Sam Axelrod, New York City
Picks and Pans
Your prediction in the Baseball Preview issue that the Philadelphia Phillies would finish third in the National League East (SCOUTING REPORTS, April 4) is almost as ridiculous as your prediction last year that they would finish sixth. You make it seem as if talent had nothing to do with their winning the pennant in 1993. Can the Phils maintain the camaraderie they enjoyed last season? Probably not, but they still have Lenny Dykstra, Darren Daulton, Dave Hollins, Curt Schilling and John Kruk. It seems no matter what the Phillies do, they get no respect.

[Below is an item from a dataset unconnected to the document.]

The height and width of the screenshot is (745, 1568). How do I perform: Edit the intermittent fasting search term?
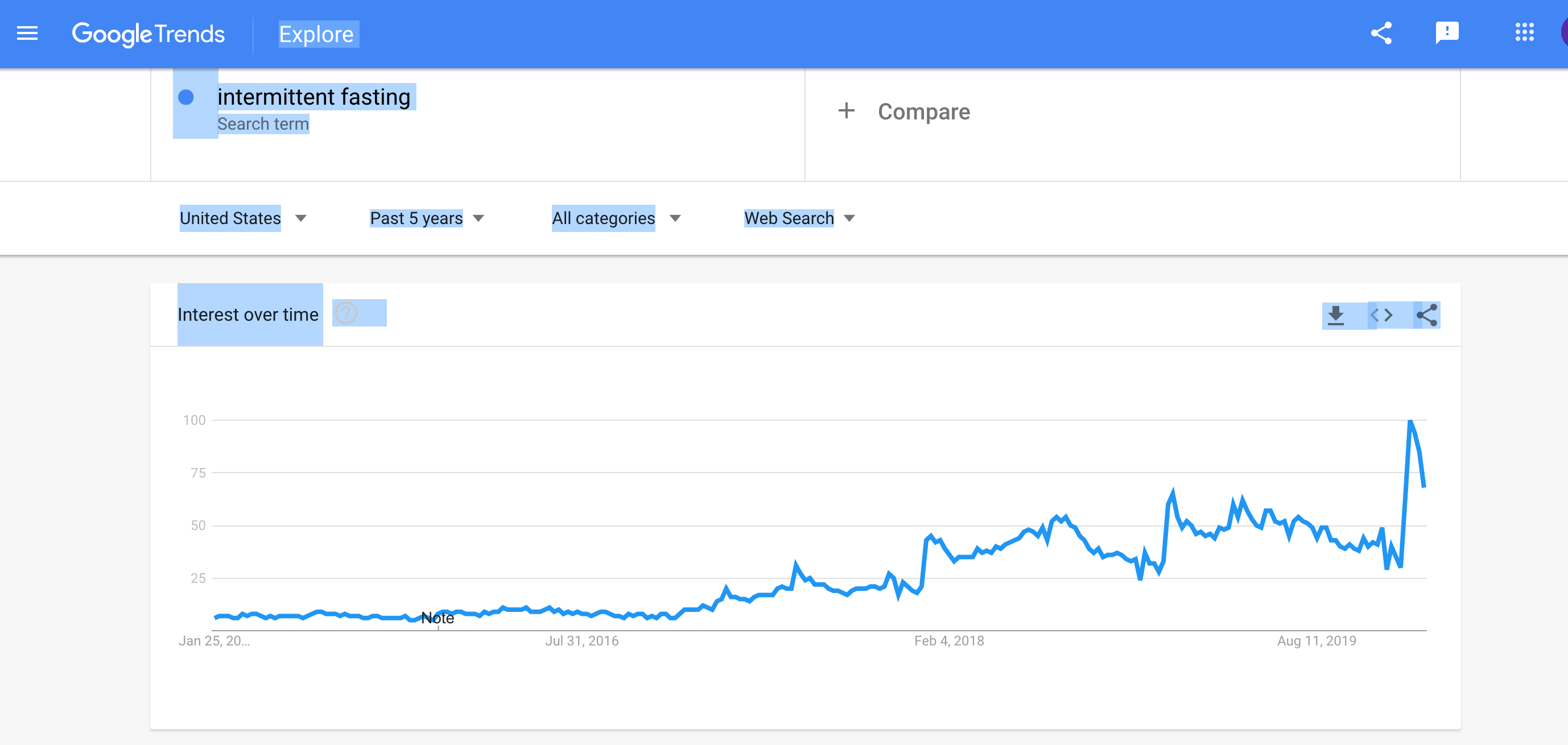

DAN EISNER, Mount Laurel, N.J.
Thank you for picking the Detroit Tigers for fourth place in the American League East this year. Your predictions are usually out of whack, especially for Detroit teams, so now I have reason to hope that the Tigers can win a championship. Yeah, I know they have no pitching, but I challenge you to find a better lineup at the plate.
BRIAN J. WHITE, Temecula, Calif.
Baseball's Young Talent
O.K., everyone's entitled to an opinion, but no way is Ken Griffey Jr. the best of the young baseball stars (Kids' Stuff, April 4). I wouldn't trade Frank Thomas for two Griffeys. As a hitter Thomas is on a par with Ted Williams, except that Thomas has more power, and Griffey is overrated as an outfielder.
B. CLAY MOORE, Manhattan, Kans.
I can't see how any article discussing the best young players could fail to mention Roberto Alomar of the Toronto Blue Jays, even though he just misses your age limit of 25. Alomar is less than four months older than Frank Thomas but has already established himself as one of the best all-around players in the game. He provides a solid bat and speed in addition to playing the best second base around. What he gives up—very little—in power to Carlos Baerga, he more than makes up for in stolen bases and defense.
GREG SEARLES, Fredericton, New Brunswick
Your article brought back memories of the Boston Red Sox's Tony Conigliaro. Tony reached 100 major league home runs on July 23, 1967—at the age of 22 years, 6 months, 16 days—which put him on a home run pace comparable to that of Mel Ott and Eddie Mathews. Less than a month later Conigliaro was struck in the face by a fastball thrown by the California Angels' Jack Hamilton, and he missed the rest of the 1967 season and all of '68. Based on his stats up to the point at which he was sidelined, a conservative projection for a healthy Conigliaro suggests that he would have hit 139 home runs by age 24, which would have placed him third on your alltime list.
Perhaps someday the Red Sox will do the right thing and retire his number.
HERBERT F. CREHAN JR., Natick, Mass.
I thoroughly enjoyed the classic SI story on playboy pitcher Bo Belinsky (Once He Was an Angel, March 28), but I would be interested to know what Belinsky is up to these days.
ANDREW EDISON, Charlottesville, Va.
Bo Belinsky certainly lived his life to the fullest, and he continues to do so. We are proud to employ him as one of our marketing consultants. His enthusiastic approach to life has helped to make us the No. 1 Saturn retailer in the country.
General Manager, Saturn of West Sahara
I have been a subscriber for many years, but it's safe to say that no SI story will ever have as much impact on our family as the one that you ran a year ago on Pittsburgh Penguin star Mario Lemieux, which mentioned his battle with Hodgkin's disease (The Legend Grows, April 19, 1993). I casually mentioned the article to my 23-year-old son, Chad, and he said that he had a lump about the size of a golf ball in his neck. Since it didn't hurt, he thought it was a swollen gland and would go away.